DATASET RECORDS
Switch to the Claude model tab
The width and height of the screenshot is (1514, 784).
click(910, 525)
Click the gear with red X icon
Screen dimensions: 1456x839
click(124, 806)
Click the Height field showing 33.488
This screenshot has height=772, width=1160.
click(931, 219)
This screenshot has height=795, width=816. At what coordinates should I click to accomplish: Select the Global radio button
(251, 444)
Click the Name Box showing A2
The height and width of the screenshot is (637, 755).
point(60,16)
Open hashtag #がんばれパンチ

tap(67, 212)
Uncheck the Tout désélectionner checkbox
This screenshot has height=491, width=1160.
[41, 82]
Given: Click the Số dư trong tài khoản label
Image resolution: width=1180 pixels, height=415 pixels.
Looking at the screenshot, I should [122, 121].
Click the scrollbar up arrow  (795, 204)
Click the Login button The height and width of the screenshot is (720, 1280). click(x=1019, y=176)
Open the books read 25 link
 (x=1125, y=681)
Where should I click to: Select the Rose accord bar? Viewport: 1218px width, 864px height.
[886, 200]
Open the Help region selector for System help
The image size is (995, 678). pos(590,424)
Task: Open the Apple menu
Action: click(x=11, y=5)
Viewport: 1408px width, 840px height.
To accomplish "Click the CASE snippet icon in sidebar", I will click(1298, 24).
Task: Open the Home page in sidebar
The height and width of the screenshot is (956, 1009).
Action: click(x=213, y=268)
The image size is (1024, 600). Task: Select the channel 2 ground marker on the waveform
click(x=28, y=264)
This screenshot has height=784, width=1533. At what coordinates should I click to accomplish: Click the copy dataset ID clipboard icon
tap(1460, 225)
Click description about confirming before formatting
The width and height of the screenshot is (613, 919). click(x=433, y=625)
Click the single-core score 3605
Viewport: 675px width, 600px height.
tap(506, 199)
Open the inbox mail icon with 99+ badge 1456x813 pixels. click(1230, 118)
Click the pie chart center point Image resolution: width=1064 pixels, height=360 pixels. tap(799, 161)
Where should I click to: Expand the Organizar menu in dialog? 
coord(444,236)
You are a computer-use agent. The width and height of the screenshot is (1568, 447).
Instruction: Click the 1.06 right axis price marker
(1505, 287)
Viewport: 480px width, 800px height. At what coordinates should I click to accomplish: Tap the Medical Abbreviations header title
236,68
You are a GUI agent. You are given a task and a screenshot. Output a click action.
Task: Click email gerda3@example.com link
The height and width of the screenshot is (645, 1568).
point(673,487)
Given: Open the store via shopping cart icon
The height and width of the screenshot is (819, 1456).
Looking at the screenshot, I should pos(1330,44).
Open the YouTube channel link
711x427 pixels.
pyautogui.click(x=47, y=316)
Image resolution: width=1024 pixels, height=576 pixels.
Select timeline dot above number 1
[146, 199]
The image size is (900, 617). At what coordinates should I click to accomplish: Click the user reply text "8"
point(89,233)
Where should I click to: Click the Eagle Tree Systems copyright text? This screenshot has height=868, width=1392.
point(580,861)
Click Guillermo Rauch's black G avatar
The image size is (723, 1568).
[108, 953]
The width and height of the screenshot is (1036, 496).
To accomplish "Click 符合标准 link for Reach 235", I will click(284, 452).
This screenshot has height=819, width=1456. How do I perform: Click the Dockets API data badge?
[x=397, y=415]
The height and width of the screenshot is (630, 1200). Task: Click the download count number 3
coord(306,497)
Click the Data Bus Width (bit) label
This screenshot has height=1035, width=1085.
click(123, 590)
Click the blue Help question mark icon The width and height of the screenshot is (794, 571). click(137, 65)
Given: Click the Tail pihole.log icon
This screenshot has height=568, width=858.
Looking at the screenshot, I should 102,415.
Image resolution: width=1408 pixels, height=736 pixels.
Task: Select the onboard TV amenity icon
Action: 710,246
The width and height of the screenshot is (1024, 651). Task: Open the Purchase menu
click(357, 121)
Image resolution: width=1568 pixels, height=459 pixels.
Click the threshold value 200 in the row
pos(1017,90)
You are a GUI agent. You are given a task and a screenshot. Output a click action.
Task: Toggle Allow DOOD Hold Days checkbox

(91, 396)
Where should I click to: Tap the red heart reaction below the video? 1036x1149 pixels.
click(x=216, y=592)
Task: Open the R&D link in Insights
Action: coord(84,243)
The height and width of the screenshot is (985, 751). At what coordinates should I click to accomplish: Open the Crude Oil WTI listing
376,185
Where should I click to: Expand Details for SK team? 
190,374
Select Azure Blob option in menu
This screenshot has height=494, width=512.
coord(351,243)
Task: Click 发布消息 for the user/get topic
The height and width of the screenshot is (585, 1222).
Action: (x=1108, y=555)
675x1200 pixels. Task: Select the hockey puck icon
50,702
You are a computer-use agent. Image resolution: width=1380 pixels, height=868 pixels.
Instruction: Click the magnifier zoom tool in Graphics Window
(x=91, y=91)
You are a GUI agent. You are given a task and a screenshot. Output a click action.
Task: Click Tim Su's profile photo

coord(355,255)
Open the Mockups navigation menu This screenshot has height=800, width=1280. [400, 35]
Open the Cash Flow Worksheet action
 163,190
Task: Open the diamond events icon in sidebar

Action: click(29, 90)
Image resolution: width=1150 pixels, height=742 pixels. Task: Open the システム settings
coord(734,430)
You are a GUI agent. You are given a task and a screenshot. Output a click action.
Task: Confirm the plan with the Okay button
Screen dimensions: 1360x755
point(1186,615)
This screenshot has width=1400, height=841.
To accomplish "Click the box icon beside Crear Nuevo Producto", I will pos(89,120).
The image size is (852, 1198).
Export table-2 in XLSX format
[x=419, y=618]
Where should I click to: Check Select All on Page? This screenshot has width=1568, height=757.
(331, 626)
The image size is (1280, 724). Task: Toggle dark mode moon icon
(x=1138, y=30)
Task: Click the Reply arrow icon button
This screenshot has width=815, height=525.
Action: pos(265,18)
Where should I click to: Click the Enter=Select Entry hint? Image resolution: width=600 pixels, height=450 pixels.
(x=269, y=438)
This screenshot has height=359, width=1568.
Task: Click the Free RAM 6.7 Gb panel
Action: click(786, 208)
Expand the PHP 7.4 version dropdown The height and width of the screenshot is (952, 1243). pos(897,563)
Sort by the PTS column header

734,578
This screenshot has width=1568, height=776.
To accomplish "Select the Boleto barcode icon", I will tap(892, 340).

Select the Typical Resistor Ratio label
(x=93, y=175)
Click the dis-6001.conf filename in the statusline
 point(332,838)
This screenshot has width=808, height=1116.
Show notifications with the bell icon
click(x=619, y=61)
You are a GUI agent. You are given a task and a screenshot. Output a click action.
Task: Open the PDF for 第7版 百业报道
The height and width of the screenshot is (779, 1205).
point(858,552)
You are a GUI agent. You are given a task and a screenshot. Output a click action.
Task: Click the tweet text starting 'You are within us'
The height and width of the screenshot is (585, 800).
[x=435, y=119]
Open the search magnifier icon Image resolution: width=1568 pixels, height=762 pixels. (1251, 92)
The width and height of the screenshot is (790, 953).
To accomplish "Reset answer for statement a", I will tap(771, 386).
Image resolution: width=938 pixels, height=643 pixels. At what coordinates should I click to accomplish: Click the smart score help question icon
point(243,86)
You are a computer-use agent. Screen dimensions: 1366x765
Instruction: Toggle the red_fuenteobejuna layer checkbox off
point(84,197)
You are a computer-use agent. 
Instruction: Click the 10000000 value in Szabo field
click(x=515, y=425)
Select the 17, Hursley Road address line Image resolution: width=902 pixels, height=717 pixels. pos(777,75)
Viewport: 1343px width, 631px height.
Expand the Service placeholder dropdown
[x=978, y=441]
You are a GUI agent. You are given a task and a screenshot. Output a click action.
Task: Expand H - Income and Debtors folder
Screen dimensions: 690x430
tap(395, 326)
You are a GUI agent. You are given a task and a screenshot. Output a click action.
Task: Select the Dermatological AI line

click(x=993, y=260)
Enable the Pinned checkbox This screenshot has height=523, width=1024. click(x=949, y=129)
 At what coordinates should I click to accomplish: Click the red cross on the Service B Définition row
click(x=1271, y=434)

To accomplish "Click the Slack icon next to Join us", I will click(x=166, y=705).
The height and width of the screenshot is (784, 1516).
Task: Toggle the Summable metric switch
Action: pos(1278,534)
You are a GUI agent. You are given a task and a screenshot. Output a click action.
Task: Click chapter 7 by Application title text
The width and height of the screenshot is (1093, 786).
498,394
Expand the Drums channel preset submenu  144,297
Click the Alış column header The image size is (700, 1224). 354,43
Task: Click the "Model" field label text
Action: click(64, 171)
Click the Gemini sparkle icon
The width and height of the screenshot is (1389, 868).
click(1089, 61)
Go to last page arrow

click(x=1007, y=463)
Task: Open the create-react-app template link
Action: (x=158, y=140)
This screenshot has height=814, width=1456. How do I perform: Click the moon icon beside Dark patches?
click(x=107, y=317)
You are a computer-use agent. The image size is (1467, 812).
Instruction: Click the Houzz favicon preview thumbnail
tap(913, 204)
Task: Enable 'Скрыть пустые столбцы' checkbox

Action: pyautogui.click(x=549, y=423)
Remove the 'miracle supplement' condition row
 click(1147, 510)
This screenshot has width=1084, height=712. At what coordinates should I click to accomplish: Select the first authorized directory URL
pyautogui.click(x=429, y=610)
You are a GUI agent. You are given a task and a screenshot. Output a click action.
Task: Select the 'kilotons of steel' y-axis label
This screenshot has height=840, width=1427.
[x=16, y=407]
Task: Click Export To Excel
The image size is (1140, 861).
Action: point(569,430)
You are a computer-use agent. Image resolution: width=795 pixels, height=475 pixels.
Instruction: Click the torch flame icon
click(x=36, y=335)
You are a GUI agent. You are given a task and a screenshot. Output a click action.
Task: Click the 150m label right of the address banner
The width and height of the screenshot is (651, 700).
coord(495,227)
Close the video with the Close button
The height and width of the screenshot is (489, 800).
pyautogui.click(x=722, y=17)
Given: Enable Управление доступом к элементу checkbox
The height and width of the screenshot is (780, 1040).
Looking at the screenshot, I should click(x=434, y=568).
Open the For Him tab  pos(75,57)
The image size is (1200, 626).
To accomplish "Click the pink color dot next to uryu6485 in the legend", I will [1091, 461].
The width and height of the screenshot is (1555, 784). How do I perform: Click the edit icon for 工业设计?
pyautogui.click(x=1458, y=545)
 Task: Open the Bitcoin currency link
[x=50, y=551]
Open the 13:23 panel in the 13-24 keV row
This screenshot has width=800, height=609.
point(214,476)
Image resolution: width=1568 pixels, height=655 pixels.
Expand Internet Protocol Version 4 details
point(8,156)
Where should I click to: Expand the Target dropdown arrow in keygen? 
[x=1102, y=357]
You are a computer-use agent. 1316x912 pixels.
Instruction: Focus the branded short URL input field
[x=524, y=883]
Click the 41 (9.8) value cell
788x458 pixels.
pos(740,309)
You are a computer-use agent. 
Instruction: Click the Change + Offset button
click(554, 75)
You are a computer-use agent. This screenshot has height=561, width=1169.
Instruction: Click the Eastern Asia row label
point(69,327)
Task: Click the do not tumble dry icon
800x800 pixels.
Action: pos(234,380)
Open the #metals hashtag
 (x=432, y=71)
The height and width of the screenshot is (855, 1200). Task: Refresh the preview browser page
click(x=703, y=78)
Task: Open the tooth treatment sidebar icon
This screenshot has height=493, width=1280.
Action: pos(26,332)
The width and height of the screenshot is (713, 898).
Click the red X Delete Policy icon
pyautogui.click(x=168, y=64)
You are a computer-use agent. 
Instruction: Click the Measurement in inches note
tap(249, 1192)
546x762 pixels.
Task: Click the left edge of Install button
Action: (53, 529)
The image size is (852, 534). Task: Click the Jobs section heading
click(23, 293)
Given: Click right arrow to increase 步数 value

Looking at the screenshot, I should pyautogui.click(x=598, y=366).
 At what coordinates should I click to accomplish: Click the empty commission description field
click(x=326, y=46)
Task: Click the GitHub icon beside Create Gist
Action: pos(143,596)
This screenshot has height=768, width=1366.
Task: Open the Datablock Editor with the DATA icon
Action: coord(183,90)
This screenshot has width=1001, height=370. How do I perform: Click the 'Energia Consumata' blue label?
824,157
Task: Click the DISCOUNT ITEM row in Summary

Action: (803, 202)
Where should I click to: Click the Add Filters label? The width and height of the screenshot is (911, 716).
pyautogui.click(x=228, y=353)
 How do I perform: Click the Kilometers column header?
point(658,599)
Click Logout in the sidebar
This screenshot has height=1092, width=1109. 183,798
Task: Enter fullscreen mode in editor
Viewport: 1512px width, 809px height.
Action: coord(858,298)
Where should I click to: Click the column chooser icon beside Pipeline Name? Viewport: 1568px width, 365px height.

PROBLEM DETAILS
Show every line of the data in which the word "address" appears.

SOLUTION FOR THIS TASK
Select the 17, Hursley Road address line Image resolution: width=902 pixels, height=717 pixels. pos(777,75)
Task: Click the 150m label right of the address banner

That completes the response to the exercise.